Hello,
i configured Questdb in my environment with the following parameter:
cairo.writer.data.append.page.size=8M
There are days (basing on the writer) that is enough and other days that is excessive.
My partitions are subdivided in 1 day, and before installing in production a Dashboard active 24/7, the storage imprint of files .D was freed at 01:00.
Thus the .D files that were “empty” became about 2MB, freeing up 6MB of disk space.
Now, with some 24/7 readers active (that keep in mind takes only the last 5 min of data), the files .D are never freed.
Is there something i can do to recover this space?
This sounds like a bug. We have a VACUUM TABLE statement which cleans up un-used versions of columns. Unfortunately, we do not have a VACUUM INDEX statement that would allow you to force a compaction (or clean up a deleted index, if it hadn’t been fully removed).
Not indexes, apologies!
Please could you give an indication of how big the issue is? For example, if you only have a few tables and partitions, then the impact might not be big. But if this affected say 10,000 partitions, then it would add up to real money (i.e 60 GB).
As a workaround, here is something to try, and then something to mitigate.
Try disabling your readers for 5 mins either side of your partition rollover i.e at 01:00, and see if it gets compacted (or if it is completely too late!)

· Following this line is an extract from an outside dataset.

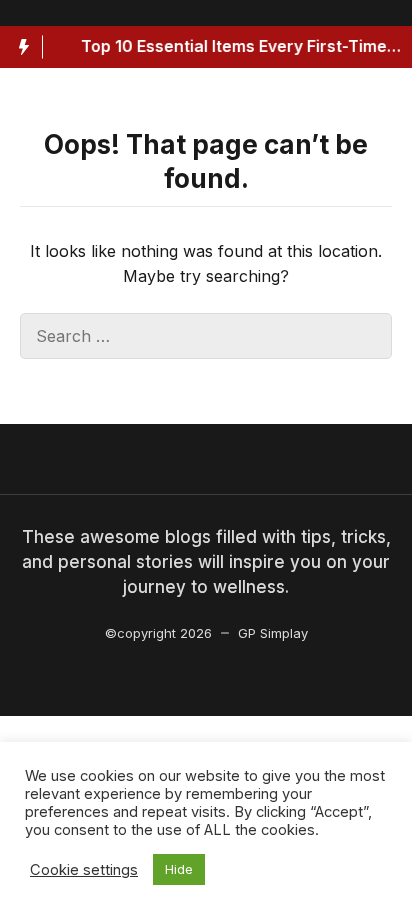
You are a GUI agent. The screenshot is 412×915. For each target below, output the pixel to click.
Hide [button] (179, 869)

Consider migrating your storage to zfs which has built-in compression. The empty space would be highly compressible, so this can mitigate the impact until there is a fix.
For reference, with zfs, we usually expect about a 5x reduction in storage space required, for average time-series data.
We’d also be interested to hear more about your use case and what your system does, if you’re happy to share!
P.S What version of QuestDB do you use, what OS, and what filesystem?
Hello,
The data is taken from different types of sensors, so no out of order insertion;
In our specific case:
The sensors data needs be “syncronized” so we have a single table for each area. So we have X Areas, each Area with Y (depending on how much sensors we have) columns.
We use Grafana to show the data (24/7, we use the PostgreSQL data source)
We have to retain the data 90+ days.
So in the end, 6MB * X * Y *90 Days of storage loss.
In our specific case it’s not a big problem but if can be resolved it would be nice.
For different kind of polices, we use Windows Server 2019 + NTFS.
QuestDB 8.2.1
If we can tonight we will try to schedule the shutdown of the Grafana service, so we can test if the partition gets compacted.
Normally, the compaction happens on partition rollover i.e the latest partition becomes old and a new one begins. So in that case, did your latest ‘rolled over’ partition not shrink either?
Older ones probably won’t shrink as they won’t have been considered as part of the rollover.
Re: page sizes, as long as the page size is large enough for your ‘average’ write, you shouldn’t notice a performance drop. I had a use case with many small tables and lowered my page sizes to 64 kb or even lower - it didn’t make sense to write 8 MB out for just a handful of rows.
If you still have partitions with version numbers i.e 2024-12-18T15.1710, then these may be improved with VACUUM TABLE - but potentially not under reads. It is worth a try!